» PROMPT:
Pictures aside, each entry has to be returned exactly as it stands.
_____
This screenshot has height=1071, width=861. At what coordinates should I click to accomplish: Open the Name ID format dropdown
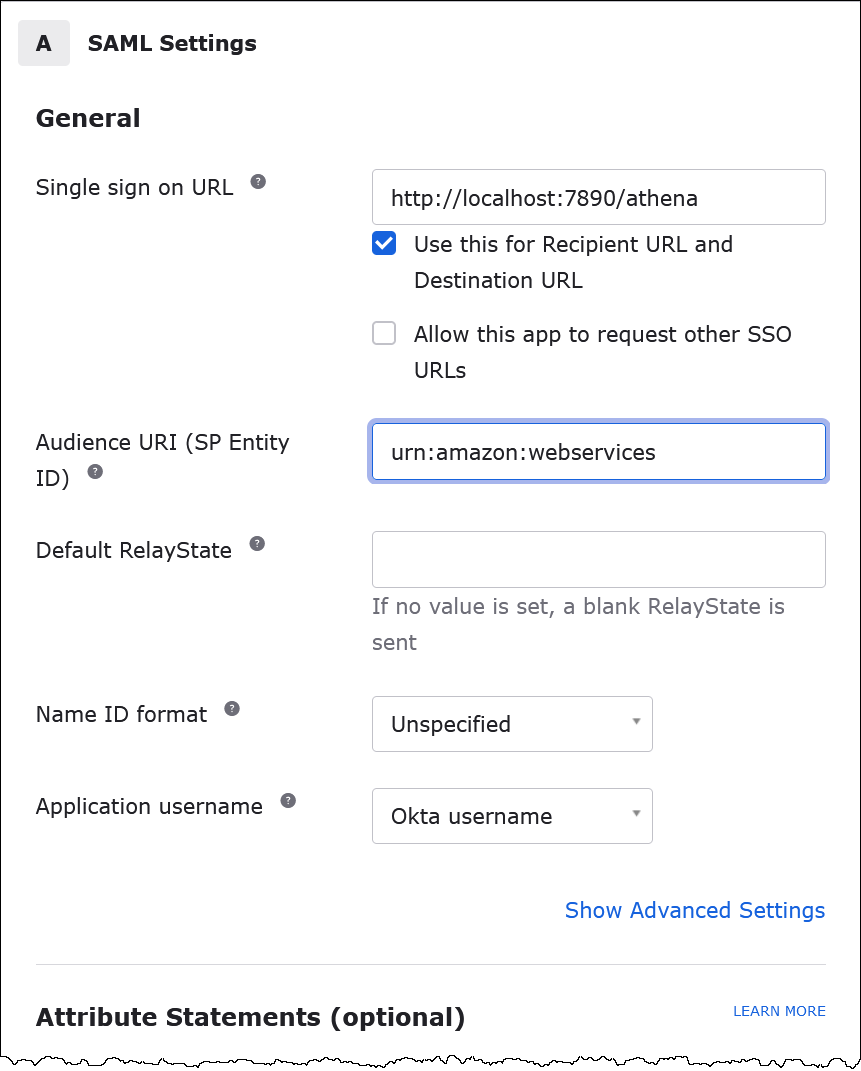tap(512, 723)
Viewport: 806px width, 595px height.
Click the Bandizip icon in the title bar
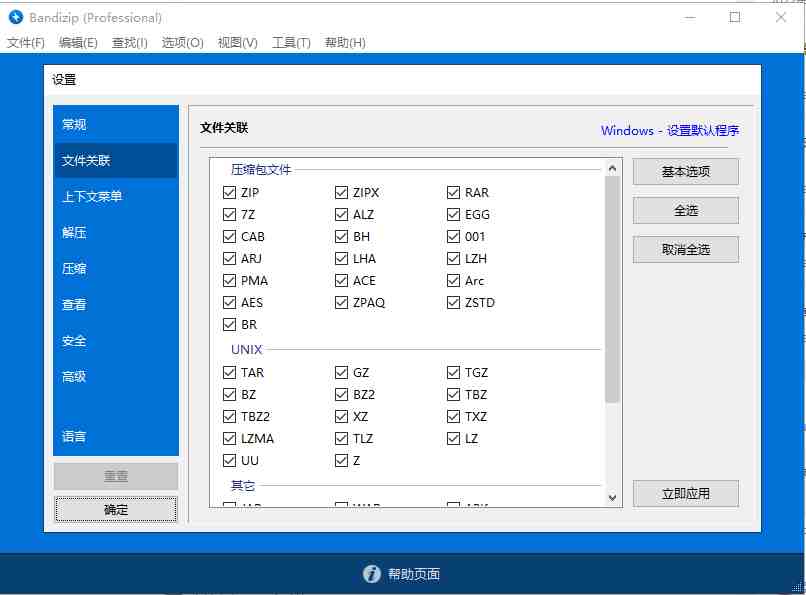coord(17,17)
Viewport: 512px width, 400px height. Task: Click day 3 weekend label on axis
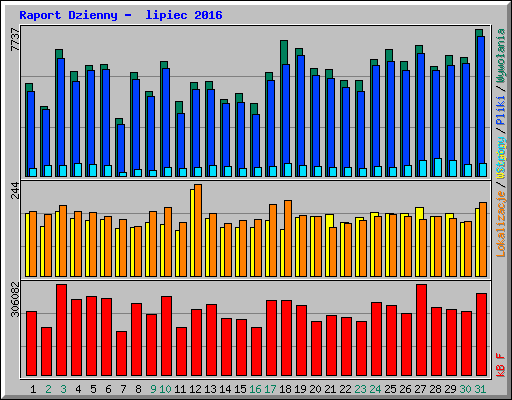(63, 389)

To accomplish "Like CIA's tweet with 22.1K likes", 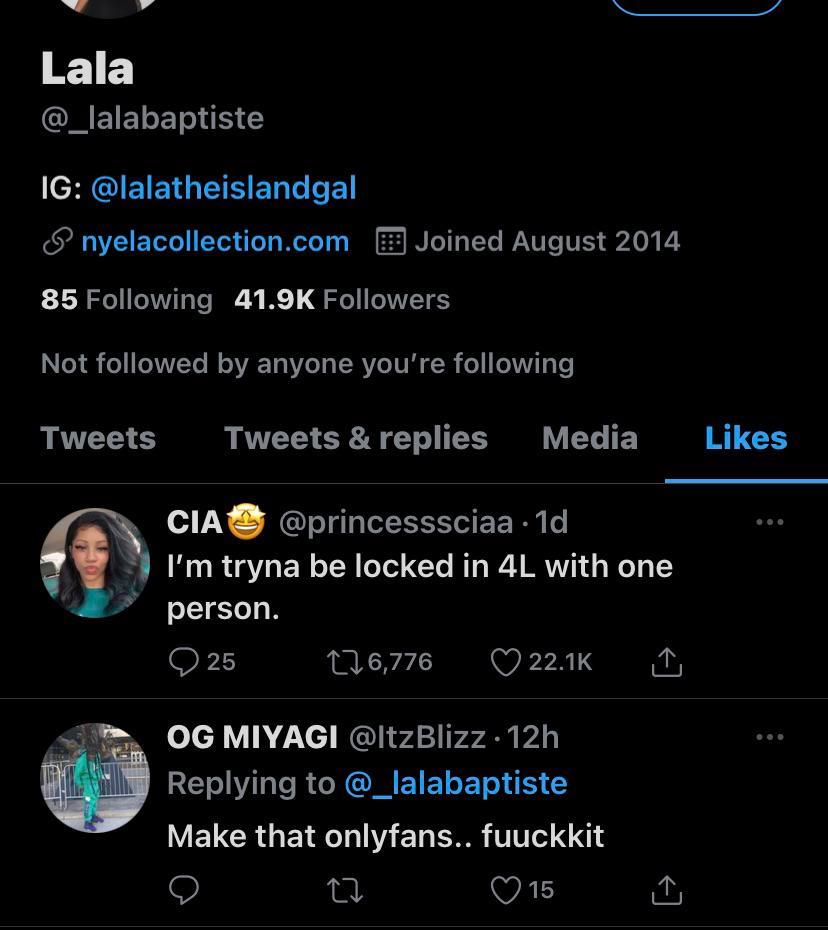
_____
» TASK ANSWER:
This screenshot has height=1071, width=861. At what coordinates should I click to accomplish: Open the Name ID format dropdown
tap(512, 723)
Viewport: 806px width, 595px height.
Click the Bandizip icon in the title bar
coord(17,17)
Viewport: 512px width, 400px height. Task: Click day 3 weekend label on axis
(63, 389)

To accomplish "Like CIA's tweet with 22.1K likes", 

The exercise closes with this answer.